### DOCUMENT EXTRACT:
Background: Surfactants most characteristic phenomenon of micellization in
the bulk phase, as well as their ability to be accumulated at an interface are of immense
theoretical, applied and biological interests as indicated by large number of publication of
papers and reviews in last three decades. Particulars information about Copper (II) soaps
derived from natural oils, play a vital role in its selection in specific phenomena such as
foaming, wetting, detergency, emulsification etc. and also in their use as herbicides, fungicides,
pesticides and insecticides etc. The tendency of Copper soaps have complex formation
with compounds containing donor atoms like N, S, O, Br, etc. as benzothiazole and
other related compounds play significant role in biological activities due to the presence of
nitrogen and sulphur atoms, which are responsible for their pharmacological activities.

### PROVIDED INFORMATION:
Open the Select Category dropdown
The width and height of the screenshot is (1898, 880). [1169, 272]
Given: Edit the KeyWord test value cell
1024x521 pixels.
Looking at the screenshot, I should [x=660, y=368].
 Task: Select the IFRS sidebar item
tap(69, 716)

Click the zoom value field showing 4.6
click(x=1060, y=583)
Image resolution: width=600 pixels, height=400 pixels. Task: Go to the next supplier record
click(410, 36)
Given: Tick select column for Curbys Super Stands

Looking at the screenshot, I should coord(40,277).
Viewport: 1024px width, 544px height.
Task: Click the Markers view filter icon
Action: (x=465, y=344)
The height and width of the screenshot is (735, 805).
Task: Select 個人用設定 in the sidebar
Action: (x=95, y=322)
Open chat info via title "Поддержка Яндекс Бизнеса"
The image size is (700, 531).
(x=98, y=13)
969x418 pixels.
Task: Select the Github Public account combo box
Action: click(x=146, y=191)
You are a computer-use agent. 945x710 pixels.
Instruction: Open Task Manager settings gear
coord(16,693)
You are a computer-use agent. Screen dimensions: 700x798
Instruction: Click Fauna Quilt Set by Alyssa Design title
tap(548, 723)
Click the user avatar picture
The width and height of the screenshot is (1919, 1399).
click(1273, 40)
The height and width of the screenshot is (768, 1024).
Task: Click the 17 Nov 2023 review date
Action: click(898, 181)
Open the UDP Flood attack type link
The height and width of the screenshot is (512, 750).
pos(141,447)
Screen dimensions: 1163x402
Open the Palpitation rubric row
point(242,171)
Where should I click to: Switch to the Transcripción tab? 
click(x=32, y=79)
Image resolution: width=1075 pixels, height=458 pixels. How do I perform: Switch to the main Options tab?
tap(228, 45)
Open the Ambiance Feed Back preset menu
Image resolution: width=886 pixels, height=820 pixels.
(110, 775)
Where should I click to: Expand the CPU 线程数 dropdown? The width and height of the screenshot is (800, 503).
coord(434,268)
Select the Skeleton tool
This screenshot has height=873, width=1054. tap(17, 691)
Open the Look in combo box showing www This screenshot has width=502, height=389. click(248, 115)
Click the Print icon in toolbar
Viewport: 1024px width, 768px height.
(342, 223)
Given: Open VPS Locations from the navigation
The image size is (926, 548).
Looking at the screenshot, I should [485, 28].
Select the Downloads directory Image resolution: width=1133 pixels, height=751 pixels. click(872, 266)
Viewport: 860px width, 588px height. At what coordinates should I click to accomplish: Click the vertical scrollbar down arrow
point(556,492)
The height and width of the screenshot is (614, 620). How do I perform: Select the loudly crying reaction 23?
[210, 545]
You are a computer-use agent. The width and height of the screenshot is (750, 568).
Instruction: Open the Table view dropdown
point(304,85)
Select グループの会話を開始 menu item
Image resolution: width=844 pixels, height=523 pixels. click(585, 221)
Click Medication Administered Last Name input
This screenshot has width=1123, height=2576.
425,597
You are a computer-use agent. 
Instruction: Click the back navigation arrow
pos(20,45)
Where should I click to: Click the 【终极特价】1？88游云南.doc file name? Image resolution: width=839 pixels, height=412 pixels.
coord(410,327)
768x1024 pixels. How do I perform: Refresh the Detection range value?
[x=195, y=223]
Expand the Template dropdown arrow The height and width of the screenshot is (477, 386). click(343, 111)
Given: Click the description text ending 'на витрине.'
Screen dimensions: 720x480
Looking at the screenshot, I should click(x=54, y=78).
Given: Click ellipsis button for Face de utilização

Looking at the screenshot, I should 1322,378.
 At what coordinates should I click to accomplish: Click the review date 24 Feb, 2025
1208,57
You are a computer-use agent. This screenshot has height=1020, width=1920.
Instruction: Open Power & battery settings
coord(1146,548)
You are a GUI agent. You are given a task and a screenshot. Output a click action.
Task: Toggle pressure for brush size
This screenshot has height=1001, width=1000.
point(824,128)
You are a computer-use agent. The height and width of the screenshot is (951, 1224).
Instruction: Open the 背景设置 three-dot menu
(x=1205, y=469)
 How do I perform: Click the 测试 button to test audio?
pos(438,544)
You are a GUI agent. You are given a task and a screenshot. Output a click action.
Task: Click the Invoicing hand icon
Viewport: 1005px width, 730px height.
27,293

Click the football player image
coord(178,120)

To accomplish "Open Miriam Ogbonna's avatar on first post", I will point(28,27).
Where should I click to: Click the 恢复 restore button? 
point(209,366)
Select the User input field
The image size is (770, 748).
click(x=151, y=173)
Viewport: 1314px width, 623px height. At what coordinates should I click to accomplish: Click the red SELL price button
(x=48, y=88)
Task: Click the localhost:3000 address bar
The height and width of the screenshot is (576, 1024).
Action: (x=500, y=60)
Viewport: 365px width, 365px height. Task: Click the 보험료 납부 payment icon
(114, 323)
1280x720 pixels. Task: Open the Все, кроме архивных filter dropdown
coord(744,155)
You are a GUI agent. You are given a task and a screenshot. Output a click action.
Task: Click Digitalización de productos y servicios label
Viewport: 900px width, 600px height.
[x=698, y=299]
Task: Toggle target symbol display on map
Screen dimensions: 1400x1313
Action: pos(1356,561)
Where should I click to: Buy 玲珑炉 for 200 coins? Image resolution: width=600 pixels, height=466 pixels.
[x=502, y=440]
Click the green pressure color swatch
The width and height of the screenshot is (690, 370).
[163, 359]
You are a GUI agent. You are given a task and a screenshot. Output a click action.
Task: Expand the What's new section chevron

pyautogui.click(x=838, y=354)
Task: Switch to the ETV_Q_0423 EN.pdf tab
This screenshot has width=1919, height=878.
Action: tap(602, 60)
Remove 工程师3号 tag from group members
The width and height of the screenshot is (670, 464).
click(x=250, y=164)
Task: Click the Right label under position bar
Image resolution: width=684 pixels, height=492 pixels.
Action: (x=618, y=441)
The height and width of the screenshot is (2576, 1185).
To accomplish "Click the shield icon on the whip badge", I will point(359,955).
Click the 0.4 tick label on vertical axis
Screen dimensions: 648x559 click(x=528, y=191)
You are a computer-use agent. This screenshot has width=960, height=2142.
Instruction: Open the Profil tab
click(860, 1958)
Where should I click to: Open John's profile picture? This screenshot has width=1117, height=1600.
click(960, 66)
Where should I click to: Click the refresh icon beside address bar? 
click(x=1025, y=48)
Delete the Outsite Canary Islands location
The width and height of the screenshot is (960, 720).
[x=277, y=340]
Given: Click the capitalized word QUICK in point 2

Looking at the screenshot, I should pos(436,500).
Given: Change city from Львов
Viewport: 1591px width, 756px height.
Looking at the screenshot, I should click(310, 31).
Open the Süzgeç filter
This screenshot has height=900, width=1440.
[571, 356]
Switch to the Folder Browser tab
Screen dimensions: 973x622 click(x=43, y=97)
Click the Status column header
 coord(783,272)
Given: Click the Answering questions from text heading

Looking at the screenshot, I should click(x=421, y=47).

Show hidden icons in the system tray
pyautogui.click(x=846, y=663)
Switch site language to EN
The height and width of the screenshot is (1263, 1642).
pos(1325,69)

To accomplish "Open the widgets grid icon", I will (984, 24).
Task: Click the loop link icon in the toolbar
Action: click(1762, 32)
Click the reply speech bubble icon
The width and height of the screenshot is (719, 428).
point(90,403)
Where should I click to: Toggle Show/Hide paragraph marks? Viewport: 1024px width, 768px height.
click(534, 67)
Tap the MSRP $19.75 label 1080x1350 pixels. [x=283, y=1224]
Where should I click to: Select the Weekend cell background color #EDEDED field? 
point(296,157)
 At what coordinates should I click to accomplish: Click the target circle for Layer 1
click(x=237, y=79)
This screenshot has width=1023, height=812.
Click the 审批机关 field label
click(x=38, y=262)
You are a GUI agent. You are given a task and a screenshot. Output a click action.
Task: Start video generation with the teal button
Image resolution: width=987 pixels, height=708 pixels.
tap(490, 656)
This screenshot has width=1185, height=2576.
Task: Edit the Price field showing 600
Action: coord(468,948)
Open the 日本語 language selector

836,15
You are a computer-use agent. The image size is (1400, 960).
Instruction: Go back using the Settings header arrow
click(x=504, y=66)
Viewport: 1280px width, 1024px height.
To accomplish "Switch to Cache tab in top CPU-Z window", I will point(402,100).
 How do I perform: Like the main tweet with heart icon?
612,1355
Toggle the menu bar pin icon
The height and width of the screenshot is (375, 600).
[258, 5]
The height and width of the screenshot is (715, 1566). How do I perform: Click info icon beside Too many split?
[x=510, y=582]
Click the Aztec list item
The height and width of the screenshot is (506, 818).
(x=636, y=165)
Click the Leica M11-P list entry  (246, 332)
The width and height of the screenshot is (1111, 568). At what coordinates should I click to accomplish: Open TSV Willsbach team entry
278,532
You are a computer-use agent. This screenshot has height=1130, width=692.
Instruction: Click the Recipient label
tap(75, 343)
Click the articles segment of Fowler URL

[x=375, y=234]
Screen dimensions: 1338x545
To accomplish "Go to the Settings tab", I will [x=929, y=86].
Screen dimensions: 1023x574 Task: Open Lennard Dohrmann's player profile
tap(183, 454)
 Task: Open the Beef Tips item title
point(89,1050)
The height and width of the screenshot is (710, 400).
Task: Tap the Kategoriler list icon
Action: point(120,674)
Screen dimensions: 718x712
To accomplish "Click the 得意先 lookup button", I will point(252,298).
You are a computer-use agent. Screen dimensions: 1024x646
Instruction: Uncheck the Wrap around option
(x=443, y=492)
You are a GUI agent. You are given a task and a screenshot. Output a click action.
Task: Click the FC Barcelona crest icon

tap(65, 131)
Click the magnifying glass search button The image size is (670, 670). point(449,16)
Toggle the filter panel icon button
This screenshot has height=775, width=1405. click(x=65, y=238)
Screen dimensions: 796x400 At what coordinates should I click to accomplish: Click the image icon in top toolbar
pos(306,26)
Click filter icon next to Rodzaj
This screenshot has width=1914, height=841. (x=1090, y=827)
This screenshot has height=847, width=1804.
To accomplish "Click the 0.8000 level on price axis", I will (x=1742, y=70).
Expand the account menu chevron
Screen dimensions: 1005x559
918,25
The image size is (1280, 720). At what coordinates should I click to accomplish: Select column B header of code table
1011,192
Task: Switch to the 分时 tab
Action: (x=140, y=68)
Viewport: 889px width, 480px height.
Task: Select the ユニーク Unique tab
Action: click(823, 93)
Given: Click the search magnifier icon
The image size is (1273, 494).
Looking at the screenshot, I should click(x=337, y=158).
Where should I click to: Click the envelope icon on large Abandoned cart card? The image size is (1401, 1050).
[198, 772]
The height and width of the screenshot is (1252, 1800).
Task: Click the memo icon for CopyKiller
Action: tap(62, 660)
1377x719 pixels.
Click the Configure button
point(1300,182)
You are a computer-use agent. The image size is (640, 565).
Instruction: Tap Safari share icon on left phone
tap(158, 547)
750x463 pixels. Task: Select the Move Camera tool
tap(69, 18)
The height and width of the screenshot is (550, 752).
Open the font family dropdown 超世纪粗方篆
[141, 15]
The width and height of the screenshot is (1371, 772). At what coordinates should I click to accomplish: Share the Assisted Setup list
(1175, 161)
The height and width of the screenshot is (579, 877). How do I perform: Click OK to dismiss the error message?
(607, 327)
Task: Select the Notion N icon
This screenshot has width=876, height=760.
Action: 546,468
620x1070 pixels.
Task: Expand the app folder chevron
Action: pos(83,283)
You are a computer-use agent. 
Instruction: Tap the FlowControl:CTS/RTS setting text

### ACTIONS TO TAKE:
- a) Translate this sentence from the background passage on copper soaps into Spanish: "Particulars information about Copper (II) soaps derived from natural oils, play a vital role in its selection in specific phenomena such as foaming, wetting, detergency, emulsification etc. and also in their use as herbicides, fungicides, pesticides and insecticides etc."
- b) According to the background passage on copper soaps, which atoms are responsible for the pharmacological activities of benzothiazole and related compounds?
- c) List the specific phenomena that the background passage on copper soaps names as ones in which information about copper (II) soaps plays a role in their selection.

### RESPONSES BY TASK:
- a) La información particular sobre los jabones de cobre (II) derivados de aceites naturales desempeña un papel vital en su selección para fenómenos específicos como la formación de espuma, la humectación, la detergencia, la emulsificación, etc., y también en su uso como herbicidas, fungicidas, pesticidas e insecticidas, etc.

- b) Nitrogen and sulphur atoms.

- c) Foaming, wetting, detergency, emulsification